Print the lines below word for word, with no changes.

ENTRIES SUPPLIED

....................

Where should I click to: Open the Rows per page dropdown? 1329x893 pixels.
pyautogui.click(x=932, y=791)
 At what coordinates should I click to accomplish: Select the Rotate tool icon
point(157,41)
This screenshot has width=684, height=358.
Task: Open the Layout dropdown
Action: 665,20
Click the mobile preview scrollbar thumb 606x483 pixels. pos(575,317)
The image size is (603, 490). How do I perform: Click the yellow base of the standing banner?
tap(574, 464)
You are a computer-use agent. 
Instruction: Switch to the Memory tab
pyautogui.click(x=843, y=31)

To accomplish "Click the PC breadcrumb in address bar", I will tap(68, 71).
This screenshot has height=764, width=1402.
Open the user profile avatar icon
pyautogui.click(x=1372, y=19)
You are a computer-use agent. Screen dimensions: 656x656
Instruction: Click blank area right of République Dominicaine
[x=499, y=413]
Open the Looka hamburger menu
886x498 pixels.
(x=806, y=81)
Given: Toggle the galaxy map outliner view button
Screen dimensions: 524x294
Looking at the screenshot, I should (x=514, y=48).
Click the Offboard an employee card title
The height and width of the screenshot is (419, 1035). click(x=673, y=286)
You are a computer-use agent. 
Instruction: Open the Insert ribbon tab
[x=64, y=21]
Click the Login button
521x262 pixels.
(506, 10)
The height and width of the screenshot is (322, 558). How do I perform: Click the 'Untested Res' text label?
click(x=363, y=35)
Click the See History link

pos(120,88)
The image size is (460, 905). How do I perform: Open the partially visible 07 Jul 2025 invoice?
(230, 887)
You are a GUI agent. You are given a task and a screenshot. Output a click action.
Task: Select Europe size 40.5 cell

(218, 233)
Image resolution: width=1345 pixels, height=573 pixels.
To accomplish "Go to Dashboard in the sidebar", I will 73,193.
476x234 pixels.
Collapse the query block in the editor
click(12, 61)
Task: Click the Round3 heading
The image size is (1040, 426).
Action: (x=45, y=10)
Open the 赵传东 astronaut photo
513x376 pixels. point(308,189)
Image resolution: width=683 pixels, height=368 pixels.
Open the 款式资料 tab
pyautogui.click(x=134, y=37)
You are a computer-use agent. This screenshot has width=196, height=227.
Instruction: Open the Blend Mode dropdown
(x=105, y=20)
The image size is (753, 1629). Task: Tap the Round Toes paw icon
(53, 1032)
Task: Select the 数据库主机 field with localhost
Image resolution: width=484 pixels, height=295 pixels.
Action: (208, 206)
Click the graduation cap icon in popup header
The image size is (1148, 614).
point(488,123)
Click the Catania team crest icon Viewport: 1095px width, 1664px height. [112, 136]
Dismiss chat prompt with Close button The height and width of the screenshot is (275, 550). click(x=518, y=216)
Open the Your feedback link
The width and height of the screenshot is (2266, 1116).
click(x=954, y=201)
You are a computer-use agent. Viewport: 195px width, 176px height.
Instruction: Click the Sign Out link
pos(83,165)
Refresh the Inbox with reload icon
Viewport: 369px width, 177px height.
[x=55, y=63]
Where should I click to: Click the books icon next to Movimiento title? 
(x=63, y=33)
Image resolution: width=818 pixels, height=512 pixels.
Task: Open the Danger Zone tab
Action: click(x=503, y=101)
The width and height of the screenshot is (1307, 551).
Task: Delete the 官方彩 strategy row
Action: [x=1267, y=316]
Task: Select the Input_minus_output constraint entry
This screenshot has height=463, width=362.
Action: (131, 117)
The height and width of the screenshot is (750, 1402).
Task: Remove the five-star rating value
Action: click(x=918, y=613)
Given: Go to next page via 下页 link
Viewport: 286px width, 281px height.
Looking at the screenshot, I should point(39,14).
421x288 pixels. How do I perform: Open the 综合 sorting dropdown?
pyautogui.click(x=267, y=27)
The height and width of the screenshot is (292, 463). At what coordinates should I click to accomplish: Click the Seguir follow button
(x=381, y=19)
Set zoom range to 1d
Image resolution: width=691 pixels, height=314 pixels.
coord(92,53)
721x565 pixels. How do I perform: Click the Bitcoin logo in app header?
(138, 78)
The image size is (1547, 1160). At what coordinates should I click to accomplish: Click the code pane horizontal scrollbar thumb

....................

WRITTEN SOLUTION
Where should I click to: Open the Rows per page dropdown? 1329x893 pixels.
pyautogui.click(x=932, y=791)
 At what coordinates should I click to accomplish: Select the Rotate tool icon
point(157,41)
This screenshot has width=684, height=358.
Task: Open the Layout dropdown
Action: 665,20
Click the mobile preview scrollbar thumb 606x483 pixels. pos(575,317)
The image size is (603, 490). How do I perform: Click the yellow base of the standing banner?
tap(574, 464)
You are a computer-use agent. 
Instruction: Switch to the Memory tab
pyautogui.click(x=843, y=31)

To accomplish "Click the PC breadcrumb in address bar", I will tap(68, 71).
This screenshot has height=764, width=1402.
Open the user profile avatar icon
pyautogui.click(x=1372, y=19)
You are a computer-use agent. Screen dimensions: 656x656
Instruction: Click blank area right of République Dominicaine
[x=499, y=413]
Open the Looka hamburger menu
886x498 pixels.
(x=806, y=81)
Given: Toggle the galaxy map outliner view button
Screen dimensions: 524x294
Looking at the screenshot, I should (x=514, y=48).
Click the Offboard an employee card title
The height and width of the screenshot is (419, 1035). click(x=673, y=286)
You are a computer-use agent. 
Instruction: Open the Insert ribbon tab
[x=64, y=21]
Click the Login button
521x262 pixels.
(506, 10)
The height and width of the screenshot is (322, 558). How do I perform: Click the 'Untested Res' text label?
click(x=363, y=35)
Click the See History link

pos(120,88)
The image size is (460, 905). How do I perform: Open the partially visible 07 Jul 2025 invoice?
(230, 887)
You are a GUI agent. You are given a task and a screenshot. Output a click action.
Task: Select Europe size 40.5 cell

(218, 233)
Image resolution: width=1345 pixels, height=573 pixels.
To accomplish "Go to Dashboard in the sidebar", I will 73,193.
476x234 pixels.
Collapse the query block in the editor
click(12, 61)
Task: Click the Round3 heading
The image size is (1040, 426).
Action: (x=45, y=10)
Open the 赵传东 astronaut photo
513x376 pixels. point(308,189)
Image resolution: width=683 pixels, height=368 pixels.
Open the 款式资料 tab
pyautogui.click(x=134, y=37)
You are a computer-use agent. This screenshot has width=196, height=227.
Instruction: Open the Blend Mode dropdown
(x=105, y=20)
The image size is (753, 1629). Task: Tap the Round Toes paw icon
(53, 1032)
Task: Select the 数据库主机 field with localhost
Image resolution: width=484 pixels, height=295 pixels.
Action: (208, 206)
Click the graduation cap icon in popup header
The image size is (1148, 614).
point(488,123)
Click the Catania team crest icon Viewport: 1095px width, 1664px height. [112, 136]
Dismiss chat prompt with Close button The height and width of the screenshot is (275, 550). click(x=518, y=216)
Open the Your feedback link
The width and height of the screenshot is (2266, 1116).
click(x=954, y=201)
You are a computer-use agent. Viewport: 195px width, 176px height.
Instruction: Click the Sign Out link
pos(83,165)
Refresh the Inbox with reload icon
Viewport: 369px width, 177px height.
[x=55, y=63]
Where should I click to: Click the books icon next to Movimiento title? 
(x=63, y=33)
Image resolution: width=818 pixels, height=512 pixels.
Task: Open the Danger Zone tab
Action: click(x=503, y=101)
The width and height of the screenshot is (1307, 551).
Task: Delete the 官方彩 strategy row
Action: [x=1267, y=316]
Task: Select the Input_minus_output constraint entry
This screenshot has height=463, width=362.
Action: (131, 117)
The height and width of the screenshot is (750, 1402).
Task: Remove the five-star rating value
Action: click(x=918, y=613)
Given: Go to next page via 下页 link
Viewport: 286px width, 281px height.
Looking at the screenshot, I should point(39,14).
421x288 pixels. How do I perform: Open the 综合 sorting dropdown?
pyautogui.click(x=267, y=27)
The height and width of the screenshot is (292, 463). At what coordinates should I click to accomplish: Click the Seguir follow button
(x=381, y=19)
Set zoom range to 1d
Image resolution: width=691 pixels, height=314 pixels.
coord(92,53)
721x565 pixels. How do I perform: Click the Bitcoin logo in app header?
(138, 78)
The image size is (1547, 1160). At what coordinates should I click to accomplish: Click the code pane horizontal scrollbar thumb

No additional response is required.